Failure mechanism of casing treatment in improving stability of a highly loaded two-stage axial compressor

Casing treatment is a powerful method for enhancing stability of certain aircraft compressors in which tip leakage vortex (TLV) triggers stall. An optimized slot-type casing treatment was installed on the first rotor of a highly loaded two-stage compressor. The experimental result showed that the casing treatment could not increase the compressor stability at three tested speeds. This study aims to understand the failure mechanism of the casing treatment for developing an effective method to depress stall. A “three-step method” is proposed to determine the stall-limiting location and understand the underlying stall mechanism. At 90% speed, there is a spike in the aerodynamic flow parameters in the tip region of the first rotor under the near stall condition compared with that under the design condition. The spike is induced by an interaction among the TLV, boundary layer at the blade suction surface, and passage shockwave. Both the TLV and the shockwave–boundary layer interaction contribute to the accumulation of tip blockage which triggers compressor stall. The TLV does not break down under the near stall condition, but unsteady forward spillage of the TLV at the blade tip leading edge can be detected, resulting in unsteady tip flow. When the casing treatment is installed on the first rotor, a typical flow circulation is established in the slots. The intensity of the TLV and the flow unsteadiness are greatly depressed, and the discharge capability in the tip region is remarkably improved.
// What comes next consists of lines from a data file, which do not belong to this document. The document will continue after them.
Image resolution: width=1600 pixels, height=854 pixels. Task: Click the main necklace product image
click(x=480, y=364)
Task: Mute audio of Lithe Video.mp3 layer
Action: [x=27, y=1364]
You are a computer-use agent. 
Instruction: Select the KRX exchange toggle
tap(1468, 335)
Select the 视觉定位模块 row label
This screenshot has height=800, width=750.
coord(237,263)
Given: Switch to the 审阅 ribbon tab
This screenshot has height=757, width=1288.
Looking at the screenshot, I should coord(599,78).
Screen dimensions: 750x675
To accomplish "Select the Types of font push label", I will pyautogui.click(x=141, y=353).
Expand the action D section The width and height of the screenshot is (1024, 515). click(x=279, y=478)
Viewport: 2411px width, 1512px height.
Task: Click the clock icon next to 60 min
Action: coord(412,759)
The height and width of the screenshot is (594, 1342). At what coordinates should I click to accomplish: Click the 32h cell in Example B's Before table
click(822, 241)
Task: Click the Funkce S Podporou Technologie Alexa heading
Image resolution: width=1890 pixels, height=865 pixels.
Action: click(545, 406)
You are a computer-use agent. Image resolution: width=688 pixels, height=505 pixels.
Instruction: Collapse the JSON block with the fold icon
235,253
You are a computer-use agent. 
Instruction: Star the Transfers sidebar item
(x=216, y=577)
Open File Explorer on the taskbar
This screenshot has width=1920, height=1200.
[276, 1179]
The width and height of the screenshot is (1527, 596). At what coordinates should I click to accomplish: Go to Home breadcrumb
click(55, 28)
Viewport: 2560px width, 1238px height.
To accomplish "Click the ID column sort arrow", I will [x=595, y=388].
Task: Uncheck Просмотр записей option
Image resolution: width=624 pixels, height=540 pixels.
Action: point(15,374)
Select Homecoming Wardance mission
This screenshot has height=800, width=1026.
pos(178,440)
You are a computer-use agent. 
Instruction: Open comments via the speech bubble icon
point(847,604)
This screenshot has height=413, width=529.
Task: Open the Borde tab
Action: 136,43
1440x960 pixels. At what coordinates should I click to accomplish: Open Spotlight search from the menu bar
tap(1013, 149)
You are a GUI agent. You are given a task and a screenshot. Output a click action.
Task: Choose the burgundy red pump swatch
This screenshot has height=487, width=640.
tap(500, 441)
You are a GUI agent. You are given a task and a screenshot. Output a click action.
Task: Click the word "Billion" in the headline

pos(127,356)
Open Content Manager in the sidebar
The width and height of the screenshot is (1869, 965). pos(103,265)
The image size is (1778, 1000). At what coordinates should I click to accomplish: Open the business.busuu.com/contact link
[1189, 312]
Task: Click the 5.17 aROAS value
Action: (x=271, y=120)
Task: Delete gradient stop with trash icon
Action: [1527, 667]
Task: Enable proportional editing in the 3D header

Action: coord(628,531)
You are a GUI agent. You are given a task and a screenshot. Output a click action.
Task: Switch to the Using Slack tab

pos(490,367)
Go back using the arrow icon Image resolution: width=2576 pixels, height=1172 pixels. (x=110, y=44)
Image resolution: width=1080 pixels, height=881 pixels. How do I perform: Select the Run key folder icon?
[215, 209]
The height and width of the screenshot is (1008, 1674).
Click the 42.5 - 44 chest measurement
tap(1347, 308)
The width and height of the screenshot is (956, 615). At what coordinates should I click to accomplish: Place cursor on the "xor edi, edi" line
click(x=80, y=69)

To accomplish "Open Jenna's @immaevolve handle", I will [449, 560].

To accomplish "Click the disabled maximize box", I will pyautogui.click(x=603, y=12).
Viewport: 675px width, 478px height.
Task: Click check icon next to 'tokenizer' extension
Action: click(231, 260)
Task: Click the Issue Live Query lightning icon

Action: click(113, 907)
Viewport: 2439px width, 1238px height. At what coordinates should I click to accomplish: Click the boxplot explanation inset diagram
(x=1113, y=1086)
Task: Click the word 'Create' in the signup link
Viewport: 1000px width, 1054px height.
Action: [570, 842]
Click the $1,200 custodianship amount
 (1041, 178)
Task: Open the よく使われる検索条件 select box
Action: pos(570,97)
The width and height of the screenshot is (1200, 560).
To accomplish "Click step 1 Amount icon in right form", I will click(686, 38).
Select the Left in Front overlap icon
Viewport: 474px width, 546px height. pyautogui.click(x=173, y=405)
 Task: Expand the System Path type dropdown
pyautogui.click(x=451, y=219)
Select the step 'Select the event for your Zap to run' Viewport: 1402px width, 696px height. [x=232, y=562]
However, the flow circulation cannot manipulate the fierce boundary layer separation induced by the shockwave, which causes increased tip blockage and reduced compressor stability. A coupled casing treatment, which can bleed the shockwave induced blockage, is proposed and found to be very effective in improving compressor stability. Therefore, the technology for damping the compressor stall should be capable of manipulating both the TLV and the shockwave induced boundary layer separation. At 100% speed, a shedding vortex is initiated at the hub of the second stator. This vortex expands sharply in the stalling process and triggers compressor stall. Variation of the location at which the compressor stalls is the reason for the failure of the casing treatment at 100% speed.